If the solubility constant of silver iodide (AgI) is 8.5 × 10^-17, what is the solubility of Ag+?
A. 2.0 × 10^-13 M
B. 4.0 × 10^-13 M
C. 4.6 × 10^-9 M
D. 9.2 × 10^-9 M
9.21954446e-9?
It’s D. 9.2
what is the sqrt of 8.5e-17?
Well, silver iodide (AgI) is known for being quite the introvert and doesn't like to mingle much in water.

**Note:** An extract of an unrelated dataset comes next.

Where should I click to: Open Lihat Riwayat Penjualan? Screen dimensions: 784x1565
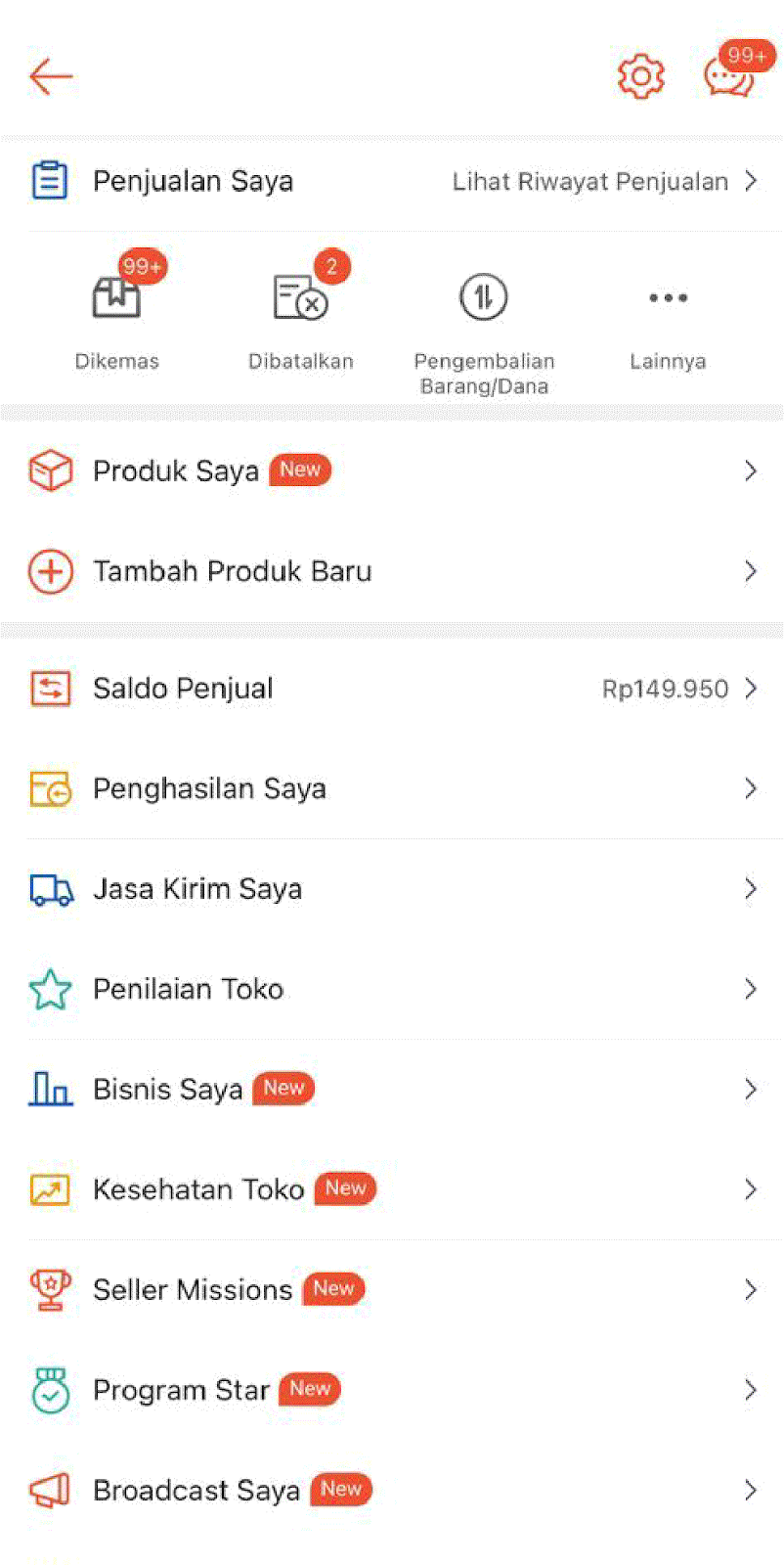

However, if we take a closer look at the solubility constant, we can get an idea of how much of Ag+ is willing to step out of its comfort zone.
The solubility constant, Ksp, is defined as the product of the concentrations of the ions involved in a dissociation reaction. In this case, we're looking at the dissociation of AgI into Ag+ and I-.
The balanced equation for this dissociation is AgI(s) ↔ Ag+(aq) + I-(aq).
The solubility constant expression can be written as:
Ksp = [Ag+][I-]
Given that the solubility constant, Ksp, is 8.5 × 10^-17, we can assume that the concentration of Ag+ is x, since AgI dissociates into only one Ag+ ion. The concentration of I- would then also be x, as they are in a 1:1 ratio.
Plugging these concentrations into the solubility constant expression, we get:
8.5 × 10^-17 = x * x
Simplifying the equation, we have:
8.5 × 10^-17 = x^2
Solving for x, we find:
x = √(8.5 × 10^-17)
Calculating this on a trusty calculator, we find that x is approximately 2.9 × 10^-9 M.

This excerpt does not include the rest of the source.